The parties [Beverly, Beverly's employer, and National Union and Twin City Fire Insurance Company (the employer's worker's compensation carriers)] disputed whether [Beverly] suffered a mental injury caused by work and the nature and extent of such injury.

The Commission concluded that Beverly had, indeed, suffered a work-related mental injury, and that since the *843"date of first wage loss due to the occupational disease occurred on April 23, 1981, when National Union Fire Insurance insured the employer," National Union was responsible for Beverly's disability benefits. National Union and the employer sought review by the circuit court, alleging that they were "aggrieved by [the commission]'s May 3,1990[,] decision and seek judicial review of [the commission]'s findings and order."

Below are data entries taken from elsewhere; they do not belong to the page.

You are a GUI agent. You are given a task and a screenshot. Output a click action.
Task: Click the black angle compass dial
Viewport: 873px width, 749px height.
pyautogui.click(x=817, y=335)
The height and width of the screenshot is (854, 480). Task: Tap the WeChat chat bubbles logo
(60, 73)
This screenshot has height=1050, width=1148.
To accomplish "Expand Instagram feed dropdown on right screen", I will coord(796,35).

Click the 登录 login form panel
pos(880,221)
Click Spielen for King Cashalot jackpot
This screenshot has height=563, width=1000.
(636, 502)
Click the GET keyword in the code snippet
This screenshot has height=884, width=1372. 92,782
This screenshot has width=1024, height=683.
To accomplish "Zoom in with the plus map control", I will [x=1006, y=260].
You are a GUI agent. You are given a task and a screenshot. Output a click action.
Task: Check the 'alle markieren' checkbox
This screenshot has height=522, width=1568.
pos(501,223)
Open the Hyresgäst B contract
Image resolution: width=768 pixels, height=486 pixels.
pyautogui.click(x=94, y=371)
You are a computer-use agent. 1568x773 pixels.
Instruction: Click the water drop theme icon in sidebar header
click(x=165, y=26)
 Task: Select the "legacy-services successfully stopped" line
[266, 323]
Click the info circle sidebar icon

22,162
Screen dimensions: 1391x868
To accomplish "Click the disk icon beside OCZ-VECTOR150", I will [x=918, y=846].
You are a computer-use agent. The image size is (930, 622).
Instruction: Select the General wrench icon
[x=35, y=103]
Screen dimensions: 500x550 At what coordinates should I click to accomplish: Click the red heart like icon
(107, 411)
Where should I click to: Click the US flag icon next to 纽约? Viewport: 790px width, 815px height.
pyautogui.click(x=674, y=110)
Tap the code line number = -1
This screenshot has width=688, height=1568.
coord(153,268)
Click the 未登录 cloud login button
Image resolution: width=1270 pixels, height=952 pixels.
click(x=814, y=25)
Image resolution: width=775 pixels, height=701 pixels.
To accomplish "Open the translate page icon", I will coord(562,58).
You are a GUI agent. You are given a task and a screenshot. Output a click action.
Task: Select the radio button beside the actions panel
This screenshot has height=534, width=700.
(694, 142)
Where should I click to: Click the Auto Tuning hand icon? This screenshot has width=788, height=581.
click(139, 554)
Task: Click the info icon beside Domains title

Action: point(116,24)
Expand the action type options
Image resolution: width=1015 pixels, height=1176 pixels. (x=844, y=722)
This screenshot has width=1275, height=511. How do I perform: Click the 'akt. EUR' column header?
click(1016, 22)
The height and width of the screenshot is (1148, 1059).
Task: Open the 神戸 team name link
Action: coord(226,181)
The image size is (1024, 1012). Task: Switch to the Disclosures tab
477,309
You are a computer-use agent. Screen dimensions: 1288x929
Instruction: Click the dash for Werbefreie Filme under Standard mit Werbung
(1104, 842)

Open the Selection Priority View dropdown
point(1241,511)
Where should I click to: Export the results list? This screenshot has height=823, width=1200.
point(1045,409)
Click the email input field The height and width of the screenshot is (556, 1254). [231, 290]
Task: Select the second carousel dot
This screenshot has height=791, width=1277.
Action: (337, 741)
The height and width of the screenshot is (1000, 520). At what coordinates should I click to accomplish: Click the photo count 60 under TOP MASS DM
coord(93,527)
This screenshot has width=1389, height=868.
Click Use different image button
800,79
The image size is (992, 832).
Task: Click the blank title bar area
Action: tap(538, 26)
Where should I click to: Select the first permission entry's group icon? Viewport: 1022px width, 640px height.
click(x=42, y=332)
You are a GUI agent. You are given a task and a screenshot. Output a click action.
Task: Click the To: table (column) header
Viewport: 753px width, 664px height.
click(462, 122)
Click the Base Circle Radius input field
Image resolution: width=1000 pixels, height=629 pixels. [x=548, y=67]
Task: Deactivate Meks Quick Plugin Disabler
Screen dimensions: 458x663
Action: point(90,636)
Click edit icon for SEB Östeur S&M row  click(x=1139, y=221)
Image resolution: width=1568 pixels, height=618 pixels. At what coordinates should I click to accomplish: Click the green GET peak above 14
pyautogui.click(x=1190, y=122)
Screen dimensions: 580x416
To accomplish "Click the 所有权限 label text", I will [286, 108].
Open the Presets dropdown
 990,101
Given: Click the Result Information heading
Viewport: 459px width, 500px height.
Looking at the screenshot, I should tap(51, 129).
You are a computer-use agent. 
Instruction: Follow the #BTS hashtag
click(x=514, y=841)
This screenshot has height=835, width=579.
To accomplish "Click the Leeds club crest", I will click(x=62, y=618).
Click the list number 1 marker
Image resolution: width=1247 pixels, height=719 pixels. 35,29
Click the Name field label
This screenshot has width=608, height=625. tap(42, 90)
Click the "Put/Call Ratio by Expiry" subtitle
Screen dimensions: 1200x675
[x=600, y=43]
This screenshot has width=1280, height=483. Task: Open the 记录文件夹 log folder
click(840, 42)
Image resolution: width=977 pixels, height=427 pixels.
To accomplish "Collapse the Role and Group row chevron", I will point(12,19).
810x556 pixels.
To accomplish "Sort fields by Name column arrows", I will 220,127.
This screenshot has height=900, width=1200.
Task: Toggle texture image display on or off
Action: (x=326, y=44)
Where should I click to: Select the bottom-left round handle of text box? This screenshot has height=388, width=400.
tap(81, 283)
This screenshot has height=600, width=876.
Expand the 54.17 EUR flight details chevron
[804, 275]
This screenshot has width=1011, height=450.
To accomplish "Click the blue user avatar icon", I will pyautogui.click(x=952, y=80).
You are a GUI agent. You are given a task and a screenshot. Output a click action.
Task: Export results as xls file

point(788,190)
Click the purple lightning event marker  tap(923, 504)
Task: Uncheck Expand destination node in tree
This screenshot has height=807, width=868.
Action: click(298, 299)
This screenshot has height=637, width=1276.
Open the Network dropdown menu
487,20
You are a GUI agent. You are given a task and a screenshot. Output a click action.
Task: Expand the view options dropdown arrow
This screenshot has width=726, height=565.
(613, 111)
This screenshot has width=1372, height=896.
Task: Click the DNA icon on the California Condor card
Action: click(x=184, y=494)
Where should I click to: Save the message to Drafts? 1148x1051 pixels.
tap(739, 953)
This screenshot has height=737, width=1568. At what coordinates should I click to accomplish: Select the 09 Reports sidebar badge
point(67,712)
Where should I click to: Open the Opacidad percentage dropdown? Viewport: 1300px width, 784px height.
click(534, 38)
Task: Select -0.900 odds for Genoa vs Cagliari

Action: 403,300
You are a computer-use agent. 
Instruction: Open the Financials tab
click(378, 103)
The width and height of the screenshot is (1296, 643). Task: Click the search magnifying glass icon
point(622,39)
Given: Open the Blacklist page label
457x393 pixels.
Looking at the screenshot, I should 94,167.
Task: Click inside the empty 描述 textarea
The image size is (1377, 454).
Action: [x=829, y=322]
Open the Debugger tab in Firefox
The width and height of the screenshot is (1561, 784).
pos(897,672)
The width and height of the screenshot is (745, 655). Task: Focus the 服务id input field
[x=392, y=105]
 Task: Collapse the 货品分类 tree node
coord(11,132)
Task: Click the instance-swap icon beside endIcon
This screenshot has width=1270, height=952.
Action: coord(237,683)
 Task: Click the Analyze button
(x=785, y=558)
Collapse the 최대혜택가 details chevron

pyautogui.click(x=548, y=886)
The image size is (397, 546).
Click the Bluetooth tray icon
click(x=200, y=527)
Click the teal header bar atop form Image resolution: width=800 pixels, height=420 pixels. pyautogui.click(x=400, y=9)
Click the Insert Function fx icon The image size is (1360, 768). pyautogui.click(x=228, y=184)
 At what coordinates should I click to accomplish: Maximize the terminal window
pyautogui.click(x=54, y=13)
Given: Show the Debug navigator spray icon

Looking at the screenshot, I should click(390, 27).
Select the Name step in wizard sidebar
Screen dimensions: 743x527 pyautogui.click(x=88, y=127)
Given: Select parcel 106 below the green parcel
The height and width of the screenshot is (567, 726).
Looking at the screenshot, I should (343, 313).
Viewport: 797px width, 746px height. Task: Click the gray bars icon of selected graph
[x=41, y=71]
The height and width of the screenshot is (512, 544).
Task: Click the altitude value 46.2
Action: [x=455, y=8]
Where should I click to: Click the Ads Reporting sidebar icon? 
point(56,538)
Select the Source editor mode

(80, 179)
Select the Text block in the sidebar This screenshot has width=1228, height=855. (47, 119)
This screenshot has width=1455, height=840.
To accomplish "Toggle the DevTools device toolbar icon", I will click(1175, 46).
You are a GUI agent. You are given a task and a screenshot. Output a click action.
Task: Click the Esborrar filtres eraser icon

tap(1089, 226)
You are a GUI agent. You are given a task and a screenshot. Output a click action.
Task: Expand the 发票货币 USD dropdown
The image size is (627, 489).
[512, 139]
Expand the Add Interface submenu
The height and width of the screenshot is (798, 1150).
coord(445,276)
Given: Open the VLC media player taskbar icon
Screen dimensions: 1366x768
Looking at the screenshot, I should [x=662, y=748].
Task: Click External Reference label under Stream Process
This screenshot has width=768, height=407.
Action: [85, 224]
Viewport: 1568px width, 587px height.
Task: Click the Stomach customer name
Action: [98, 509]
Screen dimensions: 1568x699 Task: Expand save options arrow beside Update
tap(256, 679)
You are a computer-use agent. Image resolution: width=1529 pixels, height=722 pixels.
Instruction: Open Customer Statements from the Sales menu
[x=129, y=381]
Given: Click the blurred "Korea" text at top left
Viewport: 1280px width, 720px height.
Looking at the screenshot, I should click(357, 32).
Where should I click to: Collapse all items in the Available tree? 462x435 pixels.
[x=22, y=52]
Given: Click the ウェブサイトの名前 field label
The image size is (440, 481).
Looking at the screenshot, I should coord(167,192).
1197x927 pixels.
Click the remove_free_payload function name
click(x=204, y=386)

The majority affirms the trial court's dismissal of National Union's complaint because the majority agrees with the trial court that Twin City is an "adverse party" under section 102.23(1)(a), Stats., and therefore should have been made a defendant. The majority apparently recognizes that Twin City is not actually adverse to National Union vis-a-vis National Union's circuit-court action, however. Indeed, the majority admits that National Union and Twin City never took positions that were adverse to one another.1 Nevertheless, the majority pegs Twin City's "adversity" on "Twin City's possible exposure to payment of benefits," majority op. at 839 (emphasis added), and, because of Beverly's "conditional answer . . . with cross or counter claim," Twin City's potential adversity to Beverly, ibid. The majority's excursion into the hypothetical is not warranted by either the statute or interpretive case law, and I respectfully dissent.

"The thrust of both National Union and Twin City's defenses to' Beverly's claim was that his trauma was related solely to his Vietnam experience and not incidental to or arising out of his employment with Miller, and hence, not an injury compensable under ch. 102, Stats." Majority op. at 836 n.6.